From: "Guido van Rossum" <guido@python.org>


> > My initial post asking about the implementation of += sparked a
> > small thread over on python-list, from which I've come to the
> > conclusion that my little optimization suggestion (don't try to set
> > the attribute or item if the inplace op returns its first argument)
> > is actually more semantically correct.
> [...]
> > Thoughts?
>
> One problem is that it's really hard to design the bytecode so that
> this can be implemented.  The problem is that the compiler sees this:
>
>    a[i] += x
>
> and must compile bytecode that works for all cases: a can be mutable
> or immutable, and += could return the same or a different object as
> a[i].  It currently generates code that uses a STORE_SUBSCR opcode
> (store into a[i]) with the saved value of the object and index used
> for the BINARY_SUBSCR (load from a[i]) opcode.  It would have to
> generate additional code to (a) save the object retrieved from a[i]

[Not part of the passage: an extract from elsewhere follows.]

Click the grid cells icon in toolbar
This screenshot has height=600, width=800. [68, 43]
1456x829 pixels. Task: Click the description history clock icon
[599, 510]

Isn't that already lying about on the stack somewhere? Didn't you have to
have it in order to invoke "+= x" on it? (I'm totally ignorant of Python's
bytecode, I'll be the first to admit)

> (b) compare the result to it using the 'is' operator, and (c) pop some
> stuff of the stack and skip over the assignment if true.  That could
> be done, but the extra test would definitely slow things down.

As was suggested by someone else in the thread I referenced, I was thinking
that a new bytecode would be used to handle this. It has to be faster to do
one test in 'C' code than it is to re-indexing into a map or even to do the
refcount-twiddling that goes with an unneeded store into a list.

> A worse problem is that it's a semantic change.  For example,
> persistent objects in Zope require (under certain circumstances) that
> if you modify an object that lives in a persistent container, you have
> to store it back into the container in order for the persistency
> mechanism to pick up on the change.  Currently we can rely on a[i]+=x
> and a.foo+=x to do the assigment.  Under your proposal, we couldn't
> (unless we knew that the item was of an immutable type).

That's right. I would have suggested that for persistent containers, the
object returned carries its own write-back knowledge.

> That is such
> a subtle change in semantics that I don't want to risk it without
> years of transitional warnings.

Hah, code breakage. The purity of the language must not be compromised, at
any cost! Well, ok, if someone's actually using this extra step I guess you
can't change it on a whim...

> Personally, I'd rather accept that if you have a = ([], [], []),
> a[1]+=[2] won't work.  You can always write a[1].extend([2]).

It's your choice, of course. However, it seems a little strange to have
this fundamental operation which is optimized for persistent containers but
doesn't work right -- and (I assert without evidence) must be slower than
neccessary -- in some simple cases. The pathological/non-generic cases are
the ones that make me think twice about using the inplace ops at all. They
don't, in fact, "just work", so I have to think carefully about what's
happening to avoid getting myself in trouble.